The Department of Water Management oversees the construction and maintenance of Chicago’s city-owned water and sewer infrastructure. DWM is the third-largest operating department by headcount.
Similar to the Department of Aviation, the Department of Water Management is self-funding: appropriations are drawn from the city’s sewer and water funds, as well as grants, rather than from the general corporate fund.
Snapshot: Appropriation & Staffing Changes from 2023 Budget
|2023 Budgeted||2024 Proposed||Net Change||Percent Change|
|Positions & FTEs||2483||2482||-1||-0.04%|
- Capital construction funded by the city’s water and sewer funds are categorized as “Finance General” expenses, and are not included in DWM’s budget. Those appropriations add millions of dollars to the city’s overall sewer and water costs, most recently $133.7 million in the 2023 budget and $106.1 million proposed for the 2024 budget, but are not reflected in departmental appropriations.
- The department budget is up a net increase of $13.5 million, a 3.5% increase over the previous year, primarily driven by the addition of a Community Development Block Grant-funded $23 million in the construction of buildings and structures appropriation.
- DWM’s outside contracting budget is down significantly, with a -53.4% reduction to $18.3 million in the 2024 proposal.
- Staffing changed very little, with a net headcount decrease of one position and some shifting of titles and positions. Three new titles were added, with one position budgeted for each: Assistant Engineer of Water Purification, Assistant Payroll Administrator and Senior Equity Officer.
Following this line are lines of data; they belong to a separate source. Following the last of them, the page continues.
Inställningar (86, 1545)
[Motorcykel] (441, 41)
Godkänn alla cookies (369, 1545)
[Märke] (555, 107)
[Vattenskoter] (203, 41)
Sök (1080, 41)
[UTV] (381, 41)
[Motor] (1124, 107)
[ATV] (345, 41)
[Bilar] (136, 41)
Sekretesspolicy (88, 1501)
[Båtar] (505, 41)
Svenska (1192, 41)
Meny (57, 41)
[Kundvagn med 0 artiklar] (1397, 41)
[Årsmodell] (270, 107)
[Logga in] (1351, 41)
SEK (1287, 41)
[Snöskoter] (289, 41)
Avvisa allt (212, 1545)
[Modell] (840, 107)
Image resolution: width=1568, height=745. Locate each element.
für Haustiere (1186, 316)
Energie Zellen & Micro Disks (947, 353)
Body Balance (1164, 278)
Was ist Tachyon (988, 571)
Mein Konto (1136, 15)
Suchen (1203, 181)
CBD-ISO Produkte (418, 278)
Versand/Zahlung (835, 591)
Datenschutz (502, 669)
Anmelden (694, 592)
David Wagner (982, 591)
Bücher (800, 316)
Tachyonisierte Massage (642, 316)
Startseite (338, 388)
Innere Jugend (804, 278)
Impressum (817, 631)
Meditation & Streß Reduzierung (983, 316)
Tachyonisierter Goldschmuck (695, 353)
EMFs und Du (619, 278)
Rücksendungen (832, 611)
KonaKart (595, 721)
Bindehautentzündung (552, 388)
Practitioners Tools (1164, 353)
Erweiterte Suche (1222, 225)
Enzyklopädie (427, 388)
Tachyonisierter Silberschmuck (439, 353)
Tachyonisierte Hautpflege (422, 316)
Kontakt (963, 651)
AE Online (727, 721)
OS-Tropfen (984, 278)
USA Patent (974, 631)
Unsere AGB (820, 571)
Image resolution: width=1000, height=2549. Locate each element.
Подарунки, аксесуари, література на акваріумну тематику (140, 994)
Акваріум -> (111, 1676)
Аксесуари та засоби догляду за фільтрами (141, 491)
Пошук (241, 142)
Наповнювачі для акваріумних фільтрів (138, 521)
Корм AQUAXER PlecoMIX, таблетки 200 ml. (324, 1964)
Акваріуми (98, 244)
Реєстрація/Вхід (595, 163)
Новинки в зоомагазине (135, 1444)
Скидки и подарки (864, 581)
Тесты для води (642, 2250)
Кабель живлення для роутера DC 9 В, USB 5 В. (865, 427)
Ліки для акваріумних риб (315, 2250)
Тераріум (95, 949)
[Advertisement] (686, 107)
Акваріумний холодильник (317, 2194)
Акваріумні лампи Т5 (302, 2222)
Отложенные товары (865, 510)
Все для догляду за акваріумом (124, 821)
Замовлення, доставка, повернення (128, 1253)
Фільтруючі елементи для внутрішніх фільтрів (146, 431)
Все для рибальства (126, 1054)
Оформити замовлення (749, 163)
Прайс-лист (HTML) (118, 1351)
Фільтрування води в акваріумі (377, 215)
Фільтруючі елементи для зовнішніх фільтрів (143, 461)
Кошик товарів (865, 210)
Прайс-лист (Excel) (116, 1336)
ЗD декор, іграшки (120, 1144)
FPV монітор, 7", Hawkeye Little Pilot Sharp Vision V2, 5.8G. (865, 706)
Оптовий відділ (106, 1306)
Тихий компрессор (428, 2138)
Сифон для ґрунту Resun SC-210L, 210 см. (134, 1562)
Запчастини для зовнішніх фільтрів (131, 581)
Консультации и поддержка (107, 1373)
The department of Water Management’s operating budgets have remained relatively consistent over recent years, with spending and staffing growth tracking close to overall citywide increases. However, the separate “Capital Construction” appropriations from the water and sewer fund under the Finance General category account have accounted for an additional $1.7 billion in water-related expenses since the appropriation was introduced in the 2013 budget, an average of roughly $152 million annually.
From 2011-2023, the department budget grew at an average rate of 4.0% per year. Departmental budgets overall increased an average of 5.9% per year over the same time period, while the total city budget including Finance General appropriations grew at an average rate of 8.2% annually.
The department’s budgeted workforce grew at a rate of roughly 1.0% annually from 2011-2023. Overall budgeted positions for the city remained relatively flat across the same time period, with minor year-to-year fluctuations averaging out to an overall growth rate of -0.04%.
Staffing changed very little, with a net headcount decrease of one position and some shifting of titles and positions. Three new titles were added, with one position budgeted for each: Assistant Engineer of Water Purification, Assistant Payroll Administrator and Senior Equity Officer.
With its large headcount, DWM’s largest appropriation by far is salaries and wages, $232.9 million in the 2024 budget proposal. Overtime is the second-largest at $26.7 million.
DWM also carries significant non-personnel expense categories, including drugs/medicine/chemical materials (primarily for water treatment), material and supplies, repair parts and material, etc.
The 2024 budget also adds a new $23 million construction of buildings and structures appropriation, funded by a Community Development Block Grant, which on its own is the fourth-largest single-category appropriation in the department’s proposed budget.
Change from Previous Year
The addition of the new Community Development Block Grant-funded $23 million appropriation for construction of buildings and structures is by far the largest single-appropriation increase in the proposed 2024 budget. Maintenance and construction costs are also up significantly, with a $3 million increase nearly doubling the appropriation.
DWM’s largest budget cut comes in a -53.4% reduction in the professional and technical services appropriation, down from $39.2 million to $18.3 million.